Most of the Leopard Geckos in captivity are captive-bred from stock collected in Pakistan and adjacent India in the 1980s. They inhabit dry areas of desert and scrub-land, preferring rocky areas which provide suitable cover. They spend daytime underground, where conditions are cooler and moist, emerging at night to hunt.
Approximately three to four inches long at birth, they average about eight inches in length as adults. Occasional specimens may exceed ten inches in length, and there are a few records of twelve inch specimens.
Leopard Geckos rarely attempt to bite, although they may do so if restrained. Handle gently, without pinching or squeezing. Remember that the tail may break off if handled roughly, and although it will regenerate, it will not appear original. Until accustomed to handling; the gecko should be handled inside the cage or while sitting on the floor. A frightened gecko may leap out of the keepers’ hand and take a fatal fall if held while standing.
◇ ◇ ◇ ◇ ◇
_Set of tasks_:
1. In the leopard gecko text, write out the passage from "Most of the" up to and including "night to hunt.".
2. According to the leopard gecko text, why should a gecko that is not yet used to handling be held inside the cage or while sitting on the floor? Answer in one to three sentences.
3. What is the average adult length of a Leopard Gecko, as given in the leopard gecko text?
The records have no connection to the leopard gecko text.

_Data shown_:
◇ ◇ ◇ ◇ ◇
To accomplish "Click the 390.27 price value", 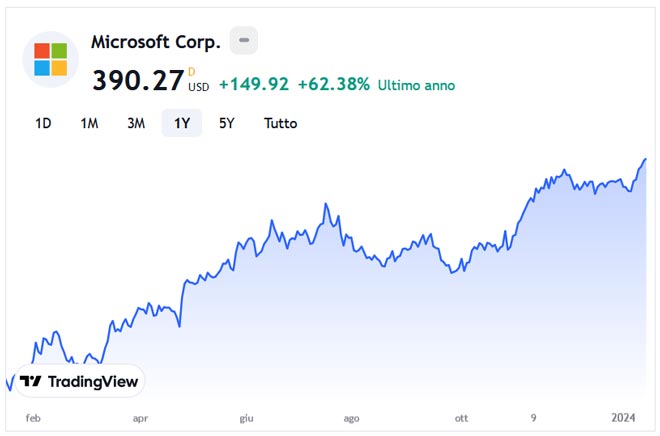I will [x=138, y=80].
◇ ◇ ◇ ◇ ◇
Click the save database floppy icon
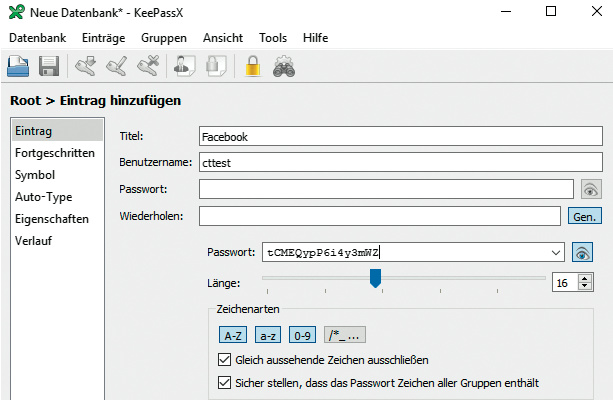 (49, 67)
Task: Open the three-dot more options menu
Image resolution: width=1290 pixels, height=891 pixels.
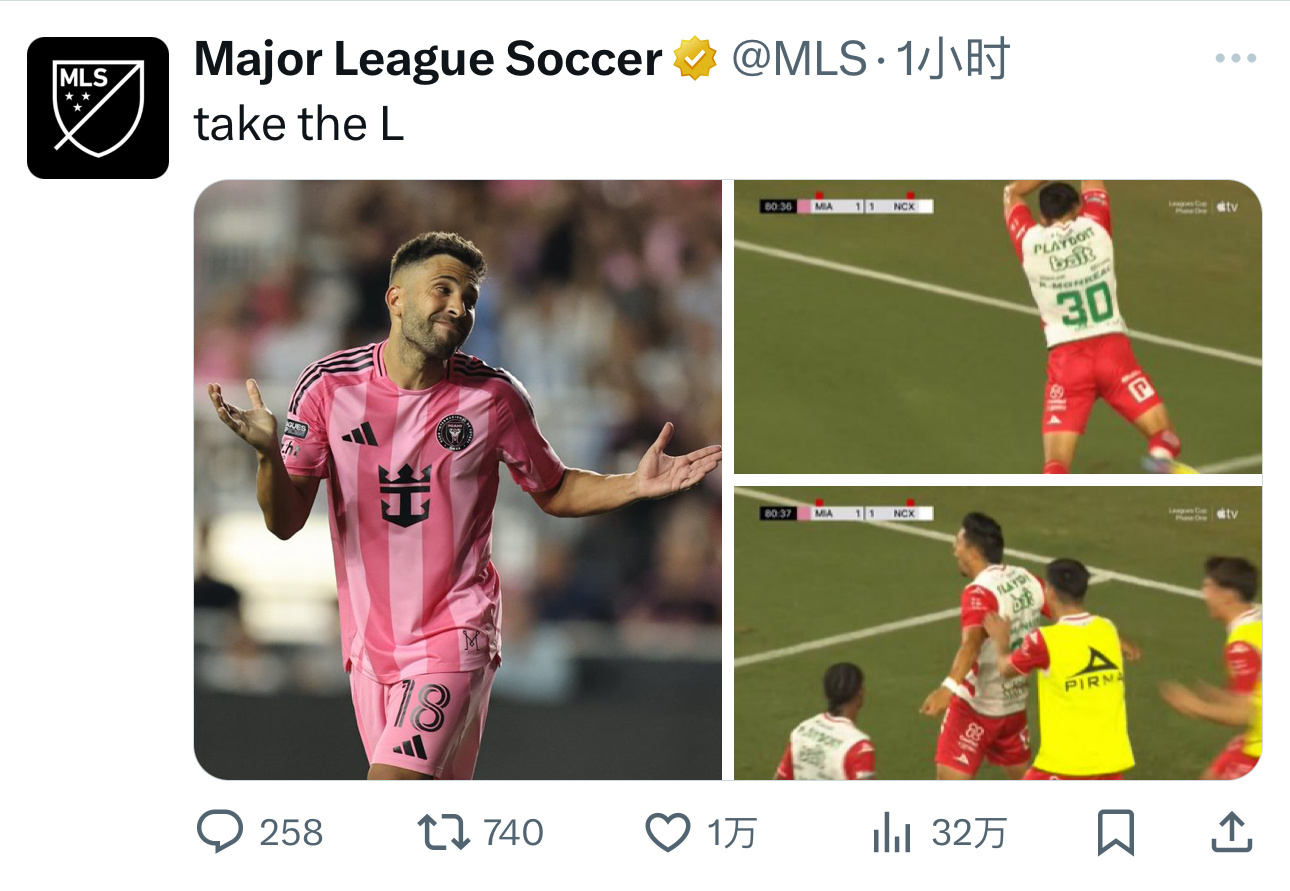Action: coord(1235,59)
◇ ◇ ◇ ◇ ◇
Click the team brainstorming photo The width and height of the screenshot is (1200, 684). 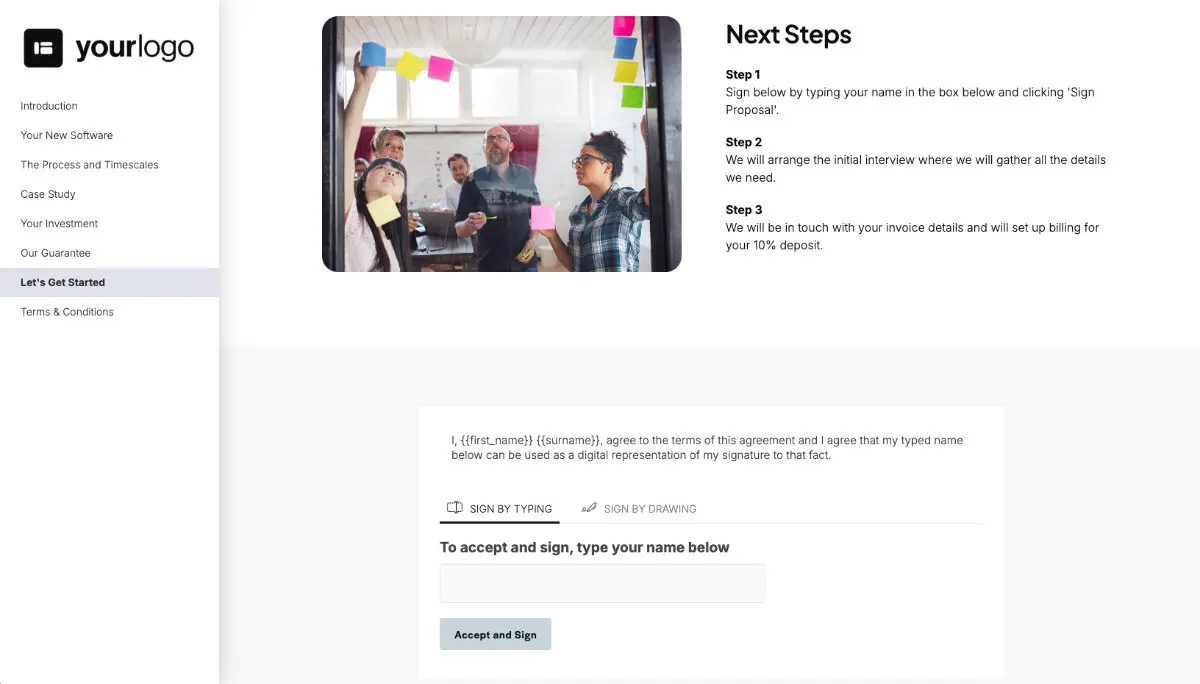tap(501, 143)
◇ ◇ ◇ ◇ ◇
_Task results_:
1.
Most of the Leopard Geckos in captivity are captive-bred from stock collected in Pakistan and adjacent India in the 1980s. They inhabit dry areas of desert and scrub-land, preferring rocky areas which provide suitable cover. They spend daytime underground, where conditions are cooler and moist, emerging at night to hunt.

2. A frightened gecko may leap out of the keeper's hand. If the keeper is standing, the gecko could take a fatal fall.

3. About eight inches.